From “The Discipline of Inspiration: The Mysterious Encounter with God at the Heart of Creativity” by Carey Wallace

Where do you get your inspiration?

Artists hear this question all the time.

Some of us respond with pat speeches. Some of us give the most sincere answers we can. Some of us lapse into sullen silence, because it’s a question that makes it sound like creating art is mainly a matter of swiping ideas out of the air, which ignores the choices, and skill, and sacrifice art also requires. 

But there’s a deeper reason the question makes us uneasy: most of us don’t know the answer.

And all of us are aware that anyone who asks has placed a finger squarely on the central moment in our lives as artists. 

The insistent voice of inspiration is what first prompted us to create. It’s why we’ve spent so much of our lives making things we may not ever be able to explain.

Without inspiration, we know that all our work and sacrifice may not amount to anything.

But we don’t know where inspiration comes from.
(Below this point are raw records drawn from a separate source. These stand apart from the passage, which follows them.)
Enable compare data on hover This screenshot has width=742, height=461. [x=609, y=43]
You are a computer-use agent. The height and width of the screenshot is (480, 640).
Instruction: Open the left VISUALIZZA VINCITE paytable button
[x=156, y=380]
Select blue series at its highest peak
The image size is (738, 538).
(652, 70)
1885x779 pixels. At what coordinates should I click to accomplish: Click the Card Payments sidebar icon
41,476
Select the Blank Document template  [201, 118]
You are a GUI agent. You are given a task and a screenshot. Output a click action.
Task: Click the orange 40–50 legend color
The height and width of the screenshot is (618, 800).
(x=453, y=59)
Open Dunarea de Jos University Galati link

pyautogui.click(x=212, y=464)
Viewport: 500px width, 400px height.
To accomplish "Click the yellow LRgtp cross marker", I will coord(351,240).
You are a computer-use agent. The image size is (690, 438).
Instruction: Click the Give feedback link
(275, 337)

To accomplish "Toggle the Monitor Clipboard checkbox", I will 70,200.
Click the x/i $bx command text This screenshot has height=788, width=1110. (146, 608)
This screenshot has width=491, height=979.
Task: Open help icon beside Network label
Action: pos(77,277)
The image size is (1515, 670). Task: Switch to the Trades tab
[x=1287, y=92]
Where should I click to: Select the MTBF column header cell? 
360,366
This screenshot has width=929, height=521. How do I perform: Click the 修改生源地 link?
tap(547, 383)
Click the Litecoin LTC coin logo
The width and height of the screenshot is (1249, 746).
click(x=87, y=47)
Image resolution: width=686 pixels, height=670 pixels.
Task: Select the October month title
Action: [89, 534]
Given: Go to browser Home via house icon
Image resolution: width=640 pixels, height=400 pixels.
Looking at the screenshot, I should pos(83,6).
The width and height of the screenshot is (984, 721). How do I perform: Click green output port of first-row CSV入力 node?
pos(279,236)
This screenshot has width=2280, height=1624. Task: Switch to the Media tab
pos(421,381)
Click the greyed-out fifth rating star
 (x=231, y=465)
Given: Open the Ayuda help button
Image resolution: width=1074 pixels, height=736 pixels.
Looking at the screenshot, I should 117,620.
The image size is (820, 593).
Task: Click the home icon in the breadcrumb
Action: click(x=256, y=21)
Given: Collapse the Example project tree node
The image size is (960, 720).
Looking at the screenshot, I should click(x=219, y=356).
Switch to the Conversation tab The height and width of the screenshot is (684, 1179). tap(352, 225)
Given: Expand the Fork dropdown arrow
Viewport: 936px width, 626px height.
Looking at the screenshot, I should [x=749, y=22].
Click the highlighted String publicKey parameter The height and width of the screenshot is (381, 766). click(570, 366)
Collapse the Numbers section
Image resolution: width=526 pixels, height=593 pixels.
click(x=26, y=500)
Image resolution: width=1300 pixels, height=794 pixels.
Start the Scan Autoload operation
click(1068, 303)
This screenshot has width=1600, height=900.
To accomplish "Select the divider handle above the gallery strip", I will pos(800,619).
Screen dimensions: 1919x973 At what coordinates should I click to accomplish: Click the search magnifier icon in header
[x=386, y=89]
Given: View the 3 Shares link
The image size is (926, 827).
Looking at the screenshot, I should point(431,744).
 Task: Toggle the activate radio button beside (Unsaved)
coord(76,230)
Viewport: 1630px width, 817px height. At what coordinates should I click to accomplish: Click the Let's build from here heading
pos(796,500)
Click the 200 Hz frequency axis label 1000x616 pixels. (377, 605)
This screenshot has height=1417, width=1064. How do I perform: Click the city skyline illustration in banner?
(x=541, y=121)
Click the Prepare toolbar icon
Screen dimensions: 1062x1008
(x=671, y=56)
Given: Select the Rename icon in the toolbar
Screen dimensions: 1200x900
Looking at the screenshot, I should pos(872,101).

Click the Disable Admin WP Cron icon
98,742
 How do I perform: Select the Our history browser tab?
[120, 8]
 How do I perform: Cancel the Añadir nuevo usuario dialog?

We don’t know why it arrives when it does, why it disappears, or what it means. 

We don’t understand its properties, its mechanics, its price.

And we are never sure where to go to get more.

But it is possible to think rigorously about inspiration: what it is, where it comes from, and what it might mean.

Exploring these questions can shed light on many others: the source of art, its purpose and definition.

It can point us to practical tools, to welcome more inspiration in both our work and our lives.

And an answer to that constant question, from the world and our own hearts: where do you get your inspiration?